Monika mendongak dan menatap suaminya melamun akhir-akhir ini. Sejak pulang dari rumah Rui, sikap suaminya semakin aneh saja.

"Apa kamu perlu sesuatu? Kenapa melihat aku seperti itu?" tanya Monika tiba-tiba bersuara, membuat Nico semakin salah tingkah.

Bahasa mereka gunakan berbeda, Monika tetap menggunakan bahasa non formal dengan ucapan 'Aku' sementara di kantor Monika menggunakan ucapan 'saya' inilah yang selalu membuat Nico bangga pada wanita ini memiliki peran yang beda.

"Ah? Tidak ada apa-apa, kamu mau minum sesuatu? Eh-ehem! Sepertinya tenggorokan ku sedikit bermasalah, aku mau buat minuman dingin, kamu mau?" jawabnya sembari mencari alasan lain agar tidak ketara kalau dia saat ini kesulitan mencari romantis supaya Monika tidak peka.

"Jus? Sejak kapan kamu mulai suka minum jus malam-malam, ini...." Monika mencoba untuk menolak, Nico langsung keluar memanggil Albert untuk jadikan teman pembelaan.

Apalagi Santi dan Herman pun ikut bingung melihat sikap menantunya bertingkah tidak biasanya. Apakah Santi sudah berhasil membuat menantunya sadar? Ah, tidak mungkin. Santi tahu kalau Nico tidak akan semudah itu berubah sifatnya.

"Albert, kamu mau jus? Om mau buat jus, jus paling enak tidak pernah ada yang punya, mau?" ucap Nico sembari menawarkan kepada Albert.

"Kata mama, Albet nggak bole minum jus malam-malam, nanti gigi Albet lusak!" tolak halus oleh Albert.

"Siapa bilang, tidak akan rusak, kok. Pokoknya Om tanggungjawab kalau gigi Albert rusak," ujarnya kemudian menggendong ke dapur.

Santi, Herman, dan Monika terbengong atas sikap Nico barusan. Di dapur inilah Nico mengeluarkan beberapa buah di kulkas. Sedangkan Albert duduk manis sambil mainkan robot-robotan itu. Monika ikut menyusul, ia merasa heran saja atas sikap suaminya itu.

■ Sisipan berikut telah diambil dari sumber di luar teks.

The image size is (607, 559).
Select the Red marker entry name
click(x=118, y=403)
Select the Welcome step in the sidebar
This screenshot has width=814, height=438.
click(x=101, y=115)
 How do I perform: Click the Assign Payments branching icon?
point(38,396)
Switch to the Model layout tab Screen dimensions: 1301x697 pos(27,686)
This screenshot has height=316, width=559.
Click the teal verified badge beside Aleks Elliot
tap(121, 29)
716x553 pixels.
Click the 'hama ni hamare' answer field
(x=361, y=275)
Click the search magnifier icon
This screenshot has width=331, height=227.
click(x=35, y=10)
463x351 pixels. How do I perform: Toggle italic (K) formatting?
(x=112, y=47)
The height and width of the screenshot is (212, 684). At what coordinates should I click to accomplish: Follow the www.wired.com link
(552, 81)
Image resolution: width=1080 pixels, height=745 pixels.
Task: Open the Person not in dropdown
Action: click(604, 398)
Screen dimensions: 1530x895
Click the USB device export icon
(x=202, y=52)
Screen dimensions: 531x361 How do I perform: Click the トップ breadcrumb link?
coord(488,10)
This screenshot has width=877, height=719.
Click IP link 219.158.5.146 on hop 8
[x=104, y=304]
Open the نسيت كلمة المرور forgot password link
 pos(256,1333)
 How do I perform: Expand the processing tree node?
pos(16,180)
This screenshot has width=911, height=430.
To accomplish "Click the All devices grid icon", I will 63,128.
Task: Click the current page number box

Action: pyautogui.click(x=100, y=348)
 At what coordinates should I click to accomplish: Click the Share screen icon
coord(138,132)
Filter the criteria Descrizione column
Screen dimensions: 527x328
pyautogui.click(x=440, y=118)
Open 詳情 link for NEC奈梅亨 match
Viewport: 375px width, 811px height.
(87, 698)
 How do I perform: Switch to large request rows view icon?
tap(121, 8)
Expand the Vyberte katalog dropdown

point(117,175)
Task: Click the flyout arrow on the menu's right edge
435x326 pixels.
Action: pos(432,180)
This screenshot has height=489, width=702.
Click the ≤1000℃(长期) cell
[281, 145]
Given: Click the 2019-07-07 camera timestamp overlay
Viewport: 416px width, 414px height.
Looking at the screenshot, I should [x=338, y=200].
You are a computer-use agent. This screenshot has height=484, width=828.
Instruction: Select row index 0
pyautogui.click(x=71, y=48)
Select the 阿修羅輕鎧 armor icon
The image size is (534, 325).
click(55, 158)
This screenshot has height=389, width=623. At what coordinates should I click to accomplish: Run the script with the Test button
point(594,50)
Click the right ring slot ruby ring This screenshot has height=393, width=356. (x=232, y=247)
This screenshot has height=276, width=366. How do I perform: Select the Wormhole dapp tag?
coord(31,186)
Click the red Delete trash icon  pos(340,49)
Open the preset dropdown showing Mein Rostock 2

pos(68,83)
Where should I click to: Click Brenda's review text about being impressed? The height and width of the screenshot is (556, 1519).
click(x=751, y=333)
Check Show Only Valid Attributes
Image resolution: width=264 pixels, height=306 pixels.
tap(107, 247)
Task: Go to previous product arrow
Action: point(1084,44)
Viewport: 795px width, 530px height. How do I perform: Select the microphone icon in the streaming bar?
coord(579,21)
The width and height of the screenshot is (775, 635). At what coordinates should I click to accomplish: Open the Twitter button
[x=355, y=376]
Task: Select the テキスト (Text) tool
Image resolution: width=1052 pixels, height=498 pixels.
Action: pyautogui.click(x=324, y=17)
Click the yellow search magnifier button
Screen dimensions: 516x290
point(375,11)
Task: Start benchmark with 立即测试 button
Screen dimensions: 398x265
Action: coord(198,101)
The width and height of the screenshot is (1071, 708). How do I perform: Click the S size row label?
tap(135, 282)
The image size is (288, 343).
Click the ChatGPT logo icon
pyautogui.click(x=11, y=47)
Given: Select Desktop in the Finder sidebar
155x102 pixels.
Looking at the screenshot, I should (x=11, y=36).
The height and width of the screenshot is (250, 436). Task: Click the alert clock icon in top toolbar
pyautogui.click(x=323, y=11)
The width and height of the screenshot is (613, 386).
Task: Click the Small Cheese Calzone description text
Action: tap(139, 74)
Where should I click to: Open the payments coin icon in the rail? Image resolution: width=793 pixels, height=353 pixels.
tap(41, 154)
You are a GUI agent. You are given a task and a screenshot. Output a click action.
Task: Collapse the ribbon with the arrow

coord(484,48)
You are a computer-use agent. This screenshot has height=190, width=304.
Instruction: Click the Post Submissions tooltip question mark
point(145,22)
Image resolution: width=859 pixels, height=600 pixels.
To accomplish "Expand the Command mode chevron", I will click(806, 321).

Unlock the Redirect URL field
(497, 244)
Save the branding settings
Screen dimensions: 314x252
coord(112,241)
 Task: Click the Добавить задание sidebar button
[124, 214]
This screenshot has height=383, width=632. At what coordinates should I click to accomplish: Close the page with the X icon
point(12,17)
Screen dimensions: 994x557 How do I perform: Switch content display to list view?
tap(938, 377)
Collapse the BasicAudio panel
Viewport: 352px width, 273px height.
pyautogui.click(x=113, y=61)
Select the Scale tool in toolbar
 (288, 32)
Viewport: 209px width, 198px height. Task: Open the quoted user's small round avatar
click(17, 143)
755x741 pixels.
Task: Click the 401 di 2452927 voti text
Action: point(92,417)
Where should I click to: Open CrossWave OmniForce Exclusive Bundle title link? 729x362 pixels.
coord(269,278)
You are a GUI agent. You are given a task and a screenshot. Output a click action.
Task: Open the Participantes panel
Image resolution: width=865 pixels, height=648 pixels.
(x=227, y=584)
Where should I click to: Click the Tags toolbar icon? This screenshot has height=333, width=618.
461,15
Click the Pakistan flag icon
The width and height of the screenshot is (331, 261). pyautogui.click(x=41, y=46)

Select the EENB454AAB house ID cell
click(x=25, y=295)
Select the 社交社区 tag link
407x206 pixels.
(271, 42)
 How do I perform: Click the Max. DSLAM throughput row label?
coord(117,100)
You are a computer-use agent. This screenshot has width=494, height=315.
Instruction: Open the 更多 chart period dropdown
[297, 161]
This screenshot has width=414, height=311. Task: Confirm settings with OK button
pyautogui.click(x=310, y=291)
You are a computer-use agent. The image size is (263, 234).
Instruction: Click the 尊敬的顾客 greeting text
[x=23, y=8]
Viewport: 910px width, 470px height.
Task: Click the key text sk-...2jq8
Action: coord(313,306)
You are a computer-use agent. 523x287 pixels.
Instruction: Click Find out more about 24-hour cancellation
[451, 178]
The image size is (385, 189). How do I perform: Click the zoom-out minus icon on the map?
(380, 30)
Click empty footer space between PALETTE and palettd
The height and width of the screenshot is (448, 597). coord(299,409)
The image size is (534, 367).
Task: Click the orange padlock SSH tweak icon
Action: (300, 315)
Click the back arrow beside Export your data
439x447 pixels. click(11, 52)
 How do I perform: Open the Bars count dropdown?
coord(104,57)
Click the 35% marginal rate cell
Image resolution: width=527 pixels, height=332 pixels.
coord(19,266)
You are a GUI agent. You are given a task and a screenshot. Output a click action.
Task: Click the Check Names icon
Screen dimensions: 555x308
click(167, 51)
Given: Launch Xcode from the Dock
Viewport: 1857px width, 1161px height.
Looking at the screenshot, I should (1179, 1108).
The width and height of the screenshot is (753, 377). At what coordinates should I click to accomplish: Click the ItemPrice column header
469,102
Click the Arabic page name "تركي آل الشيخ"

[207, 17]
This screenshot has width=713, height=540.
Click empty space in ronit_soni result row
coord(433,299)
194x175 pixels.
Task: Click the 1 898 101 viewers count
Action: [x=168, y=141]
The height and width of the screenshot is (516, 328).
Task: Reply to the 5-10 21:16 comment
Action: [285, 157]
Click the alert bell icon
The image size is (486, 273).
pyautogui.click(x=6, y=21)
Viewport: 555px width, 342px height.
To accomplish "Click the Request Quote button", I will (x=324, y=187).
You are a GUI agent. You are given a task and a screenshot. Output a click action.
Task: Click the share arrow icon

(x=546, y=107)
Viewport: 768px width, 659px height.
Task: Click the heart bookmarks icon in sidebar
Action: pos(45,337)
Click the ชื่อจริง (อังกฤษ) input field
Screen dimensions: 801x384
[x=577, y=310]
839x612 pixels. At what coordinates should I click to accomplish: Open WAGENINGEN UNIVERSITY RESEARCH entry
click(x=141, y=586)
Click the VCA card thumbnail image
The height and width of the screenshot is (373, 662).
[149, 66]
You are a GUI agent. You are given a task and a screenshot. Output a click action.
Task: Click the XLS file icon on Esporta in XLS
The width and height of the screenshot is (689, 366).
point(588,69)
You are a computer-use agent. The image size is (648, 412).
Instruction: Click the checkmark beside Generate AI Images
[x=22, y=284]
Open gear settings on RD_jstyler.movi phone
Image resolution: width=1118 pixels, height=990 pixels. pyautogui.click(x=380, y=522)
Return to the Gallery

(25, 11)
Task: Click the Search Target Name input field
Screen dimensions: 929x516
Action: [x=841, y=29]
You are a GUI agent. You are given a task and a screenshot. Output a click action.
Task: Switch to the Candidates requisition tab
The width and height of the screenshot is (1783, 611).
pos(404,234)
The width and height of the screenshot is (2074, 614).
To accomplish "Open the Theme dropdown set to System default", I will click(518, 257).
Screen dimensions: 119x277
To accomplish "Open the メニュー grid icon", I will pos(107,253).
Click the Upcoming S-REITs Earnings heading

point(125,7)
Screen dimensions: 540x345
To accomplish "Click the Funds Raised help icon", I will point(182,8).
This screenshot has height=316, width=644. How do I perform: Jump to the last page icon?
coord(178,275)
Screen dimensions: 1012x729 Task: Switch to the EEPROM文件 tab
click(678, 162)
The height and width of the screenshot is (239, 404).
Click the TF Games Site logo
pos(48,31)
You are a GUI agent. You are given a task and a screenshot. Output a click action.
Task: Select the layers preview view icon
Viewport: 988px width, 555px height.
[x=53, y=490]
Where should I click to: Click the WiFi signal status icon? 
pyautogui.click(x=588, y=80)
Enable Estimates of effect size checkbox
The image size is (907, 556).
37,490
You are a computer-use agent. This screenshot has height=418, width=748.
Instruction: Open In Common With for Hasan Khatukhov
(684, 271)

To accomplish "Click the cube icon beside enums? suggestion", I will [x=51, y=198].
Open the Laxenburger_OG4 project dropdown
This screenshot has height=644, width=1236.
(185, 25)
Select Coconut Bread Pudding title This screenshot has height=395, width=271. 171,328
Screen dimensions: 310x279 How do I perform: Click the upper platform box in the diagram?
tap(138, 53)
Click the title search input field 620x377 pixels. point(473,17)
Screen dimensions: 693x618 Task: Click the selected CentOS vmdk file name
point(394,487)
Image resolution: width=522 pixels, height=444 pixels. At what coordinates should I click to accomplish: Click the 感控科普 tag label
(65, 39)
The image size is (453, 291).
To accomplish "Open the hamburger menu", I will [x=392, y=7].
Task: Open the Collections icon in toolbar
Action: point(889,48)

"Ada gerangan apa kamu begitu baik sampai buat jus untuk Albert?" Monika bertanya.

"Memang tidak boleh kalau aku buat jus, aku yang mau minum. Kenapa kamu melarang, yang beli buah ini juga dari hasil uangku, bukan?" jawabnya masih ada nada-nada sinis.

"Ya, bukan begitu. Heran saja sama sikap mu. Dari rumah Rui, kamu melamun sampai rumah pun kamu masih juga melamun. Memang waktu di rumah Rui, Rui bicara sama kamu soal apa? Bukannya kamu itu sama Rui tidak terlalu...."

"..., memang harus musuhan terus kalau Rui tiba-tiba baik sama aku? Cuma pembahasan biasa, cuma minta tolong jagain putranya menginap di sini. Mumpung mama dan papa masih di rumah kita, jadi mereka juga tidak akan suntuk kalau ada Albert di sini," sambung Nico berbicara.

Monika tidak percaya dengan omongan suaminya. Tetapi alangkah baik sih sifat Nico bersikap seperti ini. Kemudian Monika menemukan sesuatu di meja makan, plastik kecil berisi bubuk putih.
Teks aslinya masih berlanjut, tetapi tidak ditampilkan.